An overwhelming majority of people want more agricultural support directed at sustainable farming practices, reveals a survey.
Some 84% of British adults believe farmers have a responsibility to look after the landscape and wildlife for future generations, says the poll.
Carried out for the Campaign to Protect Rural England (CPRE), it found that just 17% of adults would accept a more industrialised farming sector.
Some 78% of respondents said they wanted farmers to get more support to carry out environmentally sustainable farming practices.
Publication of the survey results was timed to coincide with the launch on Monday (9 January) of the CPRE’s vision for the future of farming.
The document outlines the changes to farming practices and agricultural policy that the conservation charity would like to see by 2026.

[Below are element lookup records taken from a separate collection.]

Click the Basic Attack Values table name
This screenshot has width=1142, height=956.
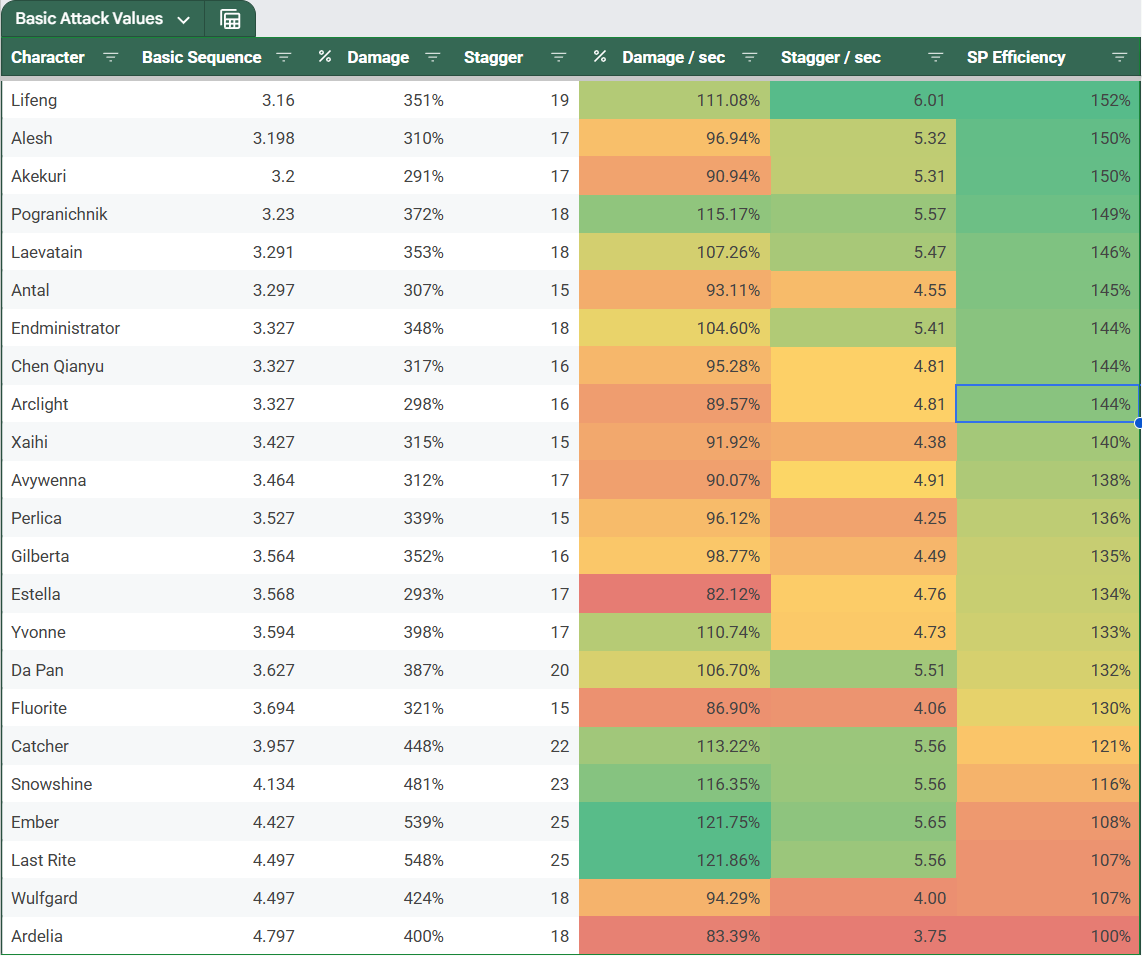(x=89, y=19)
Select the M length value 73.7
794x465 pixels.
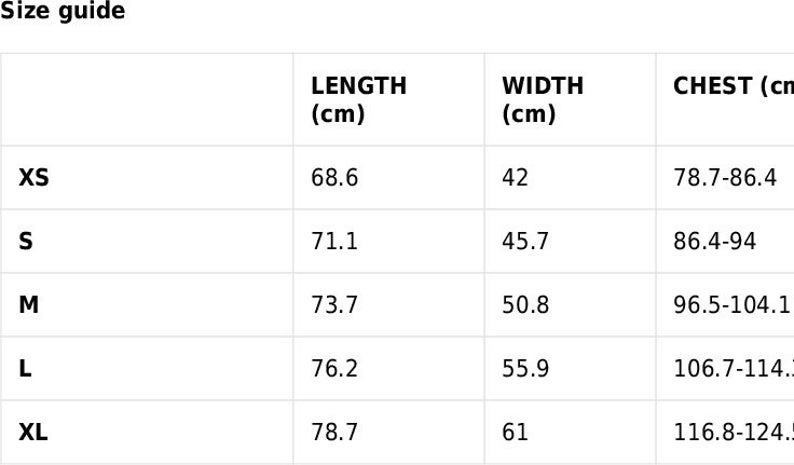[334, 305]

It wants farmers who undertake additional environmental measures on their land to benefit from a price premium.
Fairer milk prices for dairy farmers, for example, would help reverse the decline in pasture-based family farms, thereby maintaining traditional landscapes.
Rather than largescale intensive units, the CPRE vision paints a picture of a future where most pigs and poultry are reared free range and outdoors.
CPRE senior farming campaigner Ian Woodhurst said: “People clearly want the environmentally sustainable future for farming set out in our vision.
“There are huge challenges, including growing populations, increasing demand for land and natural resources, and pressures due to climate change.
“But we must find ways to cope with these challenges if we are to secure a living, thriving rural landscape.”
Given recent calls to increase food production and productivity, the survey findings provided timely food for thought, said Mr Woodhurst.
Such a move would present challenges for the environmental sustainability of farming, necessitating a fresh debate on farmland management
“We need to be ambitious if we are to ensure we have both a vibrant farming sector and a beautiful countryside alive with wildlife.”
The government, farmers, the food industry and environmental groups would all need to work together to ensure the public’s aspirations were realised.